## Exercise aim
Please write out the listing exactly, with nothing altered.

Start of Dataset

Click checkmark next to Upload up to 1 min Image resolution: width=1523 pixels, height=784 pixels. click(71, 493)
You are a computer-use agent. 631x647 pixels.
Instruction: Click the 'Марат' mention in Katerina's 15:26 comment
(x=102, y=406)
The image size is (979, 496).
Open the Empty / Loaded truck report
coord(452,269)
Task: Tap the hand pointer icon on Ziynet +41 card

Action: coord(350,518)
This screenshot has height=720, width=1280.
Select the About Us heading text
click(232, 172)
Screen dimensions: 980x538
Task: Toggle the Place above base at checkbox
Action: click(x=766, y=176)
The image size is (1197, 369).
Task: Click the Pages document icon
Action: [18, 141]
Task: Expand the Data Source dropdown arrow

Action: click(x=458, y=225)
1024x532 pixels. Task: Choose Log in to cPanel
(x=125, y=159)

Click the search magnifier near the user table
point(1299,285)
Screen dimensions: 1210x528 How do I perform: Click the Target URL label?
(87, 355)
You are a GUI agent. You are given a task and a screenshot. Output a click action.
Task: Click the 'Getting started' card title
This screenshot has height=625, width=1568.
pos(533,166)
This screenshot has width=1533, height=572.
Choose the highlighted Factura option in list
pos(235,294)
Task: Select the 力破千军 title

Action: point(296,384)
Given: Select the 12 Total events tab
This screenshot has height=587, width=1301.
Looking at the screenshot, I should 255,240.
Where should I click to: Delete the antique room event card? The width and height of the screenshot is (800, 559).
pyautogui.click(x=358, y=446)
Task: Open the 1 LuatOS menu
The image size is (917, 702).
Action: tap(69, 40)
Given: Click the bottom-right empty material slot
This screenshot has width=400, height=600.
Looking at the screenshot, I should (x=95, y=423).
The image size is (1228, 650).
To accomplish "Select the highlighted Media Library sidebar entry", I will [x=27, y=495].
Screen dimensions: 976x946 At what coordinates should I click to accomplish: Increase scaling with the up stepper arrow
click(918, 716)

End of Dataset

## Response below
Click checkmark next to Upload up to 1 min Image resolution: width=1523 pixels, height=784 pixels. click(71, 493)
You are a computer-use agent. 631x647 pixels.
Instruction: Click the 'Марат' mention in Katerina's 15:26 comment
(x=102, y=406)
The image size is (979, 496).
Open the Empty / Loaded truck report
coord(452,269)
Task: Tap the hand pointer icon on Ziynet +41 card

Action: coord(350,518)
This screenshot has height=720, width=1280.
Select the About Us heading text
click(232, 172)
Screen dimensions: 980x538
Task: Toggle the Place above base at checkbox
Action: click(x=766, y=176)
The image size is (1197, 369).
Task: Click the Pages document icon
Action: [18, 141]
Task: Expand the Data Source dropdown arrow

Action: click(x=458, y=225)
1024x532 pixels. Task: Choose Log in to cPanel
(x=125, y=159)

Click the search magnifier near the user table
point(1299,285)
Screen dimensions: 1210x528 How do I perform: Click the Target URL label?
(87, 355)
You are a GUI agent. You are given a task and a screenshot. Output a click action.
Task: Click the 'Getting started' card title
This screenshot has height=625, width=1568.
pos(533,166)
This screenshot has width=1533, height=572.
Choose the highlighted Factura option in list
pos(235,294)
Task: Select the 力破千军 title

Action: point(296,384)
Given: Select the 12 Total events tab
This screenshot has height=587, width=1301.
Looking at the screenshot, I should 255,240.
Where should I click to: Delete the antique room event card? The width and height of the screenshot is (800, 559).
pyautogui.click(x=358, y=446)
Task: Open the 1 LuatOS menu
The image size is (917, 702).
Action: tap(69, 40)
Given: Click the bottom-right empty material slot
This screenshot has width=400, height=600.
Looking at the screenshot, I should (x=95, y=423).
The image size is (1228, 650).
To accomplish "Select the highlighted Media Library sidebar entry", I will [x=27, y=495].
Screen dimensions: 976x946 At what coordinates should I click to accomplish: Increase scaling with the up stepper arrow
click(918, 716)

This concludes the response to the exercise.